I'm really sorry to hear of your circumstances. I made the mistake of telling an atheist that I'd pray for him and he got upset and told me not to, so I won't tell you that I'll pray for you. As far as the unpardonable sin goes, I don't even know exactly what it is. How do you even know you've committed it? I don't even think people will even know if they committed it until after death. I've heard it said that if you're concerned about having committed it, then you probably didn't. Any one who did wouldn't even care in the least. As far as hell goes, I've done some studying through the bible and I don't believe the bible says that anyone will spend eternity in hell. The bible doesn't mention the consequences of suicide. What it does say is that those who are not in Christ will not be saved. Is the young girl in your example denying God? That's probably the last thing going through her mind at the moment. Is the avowed atheist who is committing doctor-assisted suicide denying God? That's also probably not going through her mind at the time, but of course she already has before then. I say it's between God and the individual.

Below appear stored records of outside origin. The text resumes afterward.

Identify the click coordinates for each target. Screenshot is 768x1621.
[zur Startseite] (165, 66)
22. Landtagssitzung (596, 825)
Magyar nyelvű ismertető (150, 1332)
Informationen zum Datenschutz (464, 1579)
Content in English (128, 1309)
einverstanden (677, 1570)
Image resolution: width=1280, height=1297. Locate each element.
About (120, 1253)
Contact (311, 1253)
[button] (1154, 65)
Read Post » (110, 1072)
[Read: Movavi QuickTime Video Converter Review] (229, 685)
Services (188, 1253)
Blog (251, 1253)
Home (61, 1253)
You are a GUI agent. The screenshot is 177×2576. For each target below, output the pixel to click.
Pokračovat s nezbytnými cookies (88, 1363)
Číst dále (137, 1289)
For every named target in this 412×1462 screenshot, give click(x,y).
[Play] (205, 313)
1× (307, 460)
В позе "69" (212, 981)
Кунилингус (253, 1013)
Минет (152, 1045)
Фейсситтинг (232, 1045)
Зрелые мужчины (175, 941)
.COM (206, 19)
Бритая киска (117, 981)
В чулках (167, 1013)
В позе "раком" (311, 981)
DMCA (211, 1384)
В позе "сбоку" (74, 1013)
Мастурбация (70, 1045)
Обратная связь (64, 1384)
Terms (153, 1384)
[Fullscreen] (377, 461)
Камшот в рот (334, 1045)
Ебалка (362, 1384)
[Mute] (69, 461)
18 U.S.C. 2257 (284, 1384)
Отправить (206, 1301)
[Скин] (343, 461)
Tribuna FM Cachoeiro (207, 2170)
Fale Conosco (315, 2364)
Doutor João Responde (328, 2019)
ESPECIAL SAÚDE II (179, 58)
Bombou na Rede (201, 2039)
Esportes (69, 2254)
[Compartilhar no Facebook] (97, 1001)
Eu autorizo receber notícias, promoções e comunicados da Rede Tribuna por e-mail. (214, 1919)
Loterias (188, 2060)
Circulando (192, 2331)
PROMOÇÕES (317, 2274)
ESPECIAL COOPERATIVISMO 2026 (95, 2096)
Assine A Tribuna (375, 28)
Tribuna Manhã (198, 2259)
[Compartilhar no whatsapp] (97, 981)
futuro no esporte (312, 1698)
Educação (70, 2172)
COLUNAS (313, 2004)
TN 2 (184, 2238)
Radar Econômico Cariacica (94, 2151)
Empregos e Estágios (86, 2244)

Me a self-righteous protagonist? I've admitted openly in this forum that I'm not good. In fact, I've taken heat for admitting that I need God to be righteous. Look at your own posts and ask yourself who the self-righteous one is. Sounds like you've lived an unselfish life and that isn't something that should not go unrewarded. I can't even imagine the misery you are going through and there's no way I would take any satisfaction in your situation. There's no way I would want to trade places with you, but a least if I was in your situation I would have the comfort of knowing that I'll have a healthy body for eternity and that's the way it should be for you. Whether you like it or not that's what I think.